Inotropic and electrophysiological actions of verapamil and D 600 in mammalian myocardium

Abstract

Excitability, maximum velocity of depolarization (MVD), conduction velocity, discharge rate and the duration of transmembrane action potentials as a function of frequency of stimulation were studied in isolated cardiac tissues exposed to the optical isomers of verapamil and D 600. In isolated papillary muscles depression of the MVD and the conduction velocity depend on concentration (1–8 μg/ml) of (+)-verapamil and (+)-D 600. (+)-Verapamil and (+)-D 600 (1–30 μg/ml) increase frequency-dependently the threshold intensity of electrical stimuli needed to elicit conducted action potentials. (-)-Verapamil and (-)-D 600 are about one order of magnitude less effective than the corresponding (+)-isomers. Both (+)- and (-)-isomers slightly prolong the transmembrane action potential at 90% repolarization level, particularly at low frequencies. In addition, the (-)-isomers induce a frequency-dependent depression of the plateau phase.

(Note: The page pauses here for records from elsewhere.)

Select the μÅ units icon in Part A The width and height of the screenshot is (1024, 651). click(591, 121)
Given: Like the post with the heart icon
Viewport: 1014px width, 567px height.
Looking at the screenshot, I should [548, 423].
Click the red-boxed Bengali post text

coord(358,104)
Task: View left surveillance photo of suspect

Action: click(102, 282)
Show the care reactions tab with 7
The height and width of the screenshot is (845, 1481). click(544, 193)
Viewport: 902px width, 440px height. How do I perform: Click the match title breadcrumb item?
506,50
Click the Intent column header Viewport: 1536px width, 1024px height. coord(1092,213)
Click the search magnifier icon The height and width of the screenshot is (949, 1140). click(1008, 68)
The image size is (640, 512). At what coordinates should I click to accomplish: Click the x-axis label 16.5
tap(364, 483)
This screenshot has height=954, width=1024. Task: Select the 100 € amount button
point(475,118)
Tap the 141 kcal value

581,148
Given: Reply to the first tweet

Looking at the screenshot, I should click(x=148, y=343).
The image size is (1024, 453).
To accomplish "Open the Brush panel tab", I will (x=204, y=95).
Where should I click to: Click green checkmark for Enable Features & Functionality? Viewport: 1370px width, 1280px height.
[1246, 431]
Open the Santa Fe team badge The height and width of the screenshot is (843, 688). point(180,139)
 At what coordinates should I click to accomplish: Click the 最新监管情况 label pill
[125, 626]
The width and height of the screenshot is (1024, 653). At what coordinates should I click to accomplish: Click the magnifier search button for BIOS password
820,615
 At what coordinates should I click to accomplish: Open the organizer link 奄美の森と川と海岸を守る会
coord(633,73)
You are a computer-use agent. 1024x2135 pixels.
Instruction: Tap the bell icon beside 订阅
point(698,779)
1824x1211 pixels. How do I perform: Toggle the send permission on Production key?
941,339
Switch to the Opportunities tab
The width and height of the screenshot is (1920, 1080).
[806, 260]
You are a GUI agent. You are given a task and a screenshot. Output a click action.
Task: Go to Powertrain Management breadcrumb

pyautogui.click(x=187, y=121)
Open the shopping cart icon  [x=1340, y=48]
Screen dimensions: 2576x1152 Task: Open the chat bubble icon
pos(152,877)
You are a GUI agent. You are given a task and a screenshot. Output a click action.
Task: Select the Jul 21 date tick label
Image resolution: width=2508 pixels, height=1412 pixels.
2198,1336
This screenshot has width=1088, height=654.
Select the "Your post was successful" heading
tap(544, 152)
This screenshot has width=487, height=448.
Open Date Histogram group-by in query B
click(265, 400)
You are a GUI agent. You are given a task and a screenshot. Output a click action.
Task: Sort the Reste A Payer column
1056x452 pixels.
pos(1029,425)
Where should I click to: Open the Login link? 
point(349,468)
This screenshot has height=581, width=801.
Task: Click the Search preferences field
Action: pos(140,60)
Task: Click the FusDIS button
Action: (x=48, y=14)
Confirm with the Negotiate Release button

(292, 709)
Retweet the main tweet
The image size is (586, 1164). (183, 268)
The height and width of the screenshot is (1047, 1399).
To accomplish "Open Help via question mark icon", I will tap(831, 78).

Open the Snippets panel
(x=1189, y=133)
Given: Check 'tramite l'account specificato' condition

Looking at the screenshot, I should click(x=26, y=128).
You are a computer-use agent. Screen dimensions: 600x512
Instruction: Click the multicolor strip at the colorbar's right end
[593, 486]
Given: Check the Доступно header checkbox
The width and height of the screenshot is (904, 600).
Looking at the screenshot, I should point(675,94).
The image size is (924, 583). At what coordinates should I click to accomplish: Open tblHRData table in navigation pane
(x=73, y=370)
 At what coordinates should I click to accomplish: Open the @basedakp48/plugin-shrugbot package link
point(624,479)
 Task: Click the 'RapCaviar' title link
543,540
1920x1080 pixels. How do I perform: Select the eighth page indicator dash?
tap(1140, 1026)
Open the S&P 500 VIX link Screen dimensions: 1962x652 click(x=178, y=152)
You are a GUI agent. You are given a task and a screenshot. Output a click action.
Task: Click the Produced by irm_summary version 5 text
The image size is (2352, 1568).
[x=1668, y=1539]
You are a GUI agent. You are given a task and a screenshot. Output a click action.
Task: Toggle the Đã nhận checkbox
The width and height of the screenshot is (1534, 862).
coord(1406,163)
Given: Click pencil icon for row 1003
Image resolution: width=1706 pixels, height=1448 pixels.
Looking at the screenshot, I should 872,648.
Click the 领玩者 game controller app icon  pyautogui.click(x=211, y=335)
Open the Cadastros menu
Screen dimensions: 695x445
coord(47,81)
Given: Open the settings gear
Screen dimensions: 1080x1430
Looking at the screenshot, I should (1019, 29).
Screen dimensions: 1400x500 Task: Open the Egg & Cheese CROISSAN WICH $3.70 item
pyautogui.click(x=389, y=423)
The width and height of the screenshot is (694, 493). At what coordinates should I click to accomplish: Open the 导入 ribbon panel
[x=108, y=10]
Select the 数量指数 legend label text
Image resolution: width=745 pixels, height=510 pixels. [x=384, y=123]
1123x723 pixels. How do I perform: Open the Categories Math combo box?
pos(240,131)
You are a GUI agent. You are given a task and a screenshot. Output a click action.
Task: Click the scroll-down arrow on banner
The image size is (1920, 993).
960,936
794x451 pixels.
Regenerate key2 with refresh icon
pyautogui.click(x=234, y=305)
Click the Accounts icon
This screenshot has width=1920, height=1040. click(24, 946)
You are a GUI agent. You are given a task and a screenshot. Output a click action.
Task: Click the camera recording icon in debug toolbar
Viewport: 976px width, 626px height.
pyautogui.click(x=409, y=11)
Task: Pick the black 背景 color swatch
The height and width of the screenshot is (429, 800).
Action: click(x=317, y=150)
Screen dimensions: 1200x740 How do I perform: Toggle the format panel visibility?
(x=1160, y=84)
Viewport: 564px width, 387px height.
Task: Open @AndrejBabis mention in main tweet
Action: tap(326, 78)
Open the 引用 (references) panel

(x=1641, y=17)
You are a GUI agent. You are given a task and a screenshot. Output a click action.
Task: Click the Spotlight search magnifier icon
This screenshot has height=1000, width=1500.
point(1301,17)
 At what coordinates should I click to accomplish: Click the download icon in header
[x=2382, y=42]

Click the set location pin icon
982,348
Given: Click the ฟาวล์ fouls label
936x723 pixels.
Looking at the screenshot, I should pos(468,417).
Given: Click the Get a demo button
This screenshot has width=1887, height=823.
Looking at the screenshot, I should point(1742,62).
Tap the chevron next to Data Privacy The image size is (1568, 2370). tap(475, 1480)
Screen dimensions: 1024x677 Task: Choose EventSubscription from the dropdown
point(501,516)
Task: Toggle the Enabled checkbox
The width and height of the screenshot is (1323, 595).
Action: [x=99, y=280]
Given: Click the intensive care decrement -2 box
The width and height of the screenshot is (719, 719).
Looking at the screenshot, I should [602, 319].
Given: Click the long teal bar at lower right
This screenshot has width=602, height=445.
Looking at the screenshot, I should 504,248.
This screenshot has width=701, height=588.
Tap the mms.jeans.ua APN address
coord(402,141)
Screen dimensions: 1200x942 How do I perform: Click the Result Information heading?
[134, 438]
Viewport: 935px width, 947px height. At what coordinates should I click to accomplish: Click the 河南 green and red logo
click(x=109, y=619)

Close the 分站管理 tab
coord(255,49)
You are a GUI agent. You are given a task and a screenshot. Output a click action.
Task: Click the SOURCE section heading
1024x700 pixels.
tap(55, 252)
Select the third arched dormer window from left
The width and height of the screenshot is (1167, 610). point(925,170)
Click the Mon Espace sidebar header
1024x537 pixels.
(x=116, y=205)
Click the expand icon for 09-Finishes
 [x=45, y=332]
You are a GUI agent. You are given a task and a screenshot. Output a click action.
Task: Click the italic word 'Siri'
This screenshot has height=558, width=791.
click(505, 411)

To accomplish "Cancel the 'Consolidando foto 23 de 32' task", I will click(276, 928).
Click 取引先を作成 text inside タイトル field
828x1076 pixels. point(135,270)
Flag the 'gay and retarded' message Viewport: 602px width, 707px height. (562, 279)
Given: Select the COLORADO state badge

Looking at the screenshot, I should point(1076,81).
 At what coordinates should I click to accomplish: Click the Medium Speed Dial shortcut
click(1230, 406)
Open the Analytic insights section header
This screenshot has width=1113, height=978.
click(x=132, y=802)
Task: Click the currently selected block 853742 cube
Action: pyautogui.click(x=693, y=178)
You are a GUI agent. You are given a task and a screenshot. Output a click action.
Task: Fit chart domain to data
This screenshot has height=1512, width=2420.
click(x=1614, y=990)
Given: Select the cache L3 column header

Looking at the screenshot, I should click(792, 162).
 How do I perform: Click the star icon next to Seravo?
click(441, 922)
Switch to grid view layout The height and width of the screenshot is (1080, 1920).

The results indicate that, at least in ventricular myocardium, the (+)-isomers of verapamil and D 600 have a quite specific inhibitory effect on the fast Na-inward current and, therefore, may contribute to some extent to the anti-dysrhythmic potency of the racemic drugs. In isolated cat SA-nodes, both (+)- and (-)-isomers of verapamil and D 600 (0.2–1.0 μg/ml) reduce the discharge rate to the point of complete suppression of automaticity; different mechanisms are responsible for the effects. The (-)-isomers (0.3–0.6 μg/ml) slightly reduce the slope of the slow diastolic depolarization, while causing a more effective depression of MVD and nodal conduction velocity until partial or complete nodal conduction blocks occur. The (+)-isomers (1–2μg/ml) do not affect MVD or nodal conduction, but obviously shift the threshold voltage for the fast depolarization to less negative voltages. Cessation of automaticity occurs with a stable membrane potential and the ability to generate conducted action potentials by electrical stimulation persists.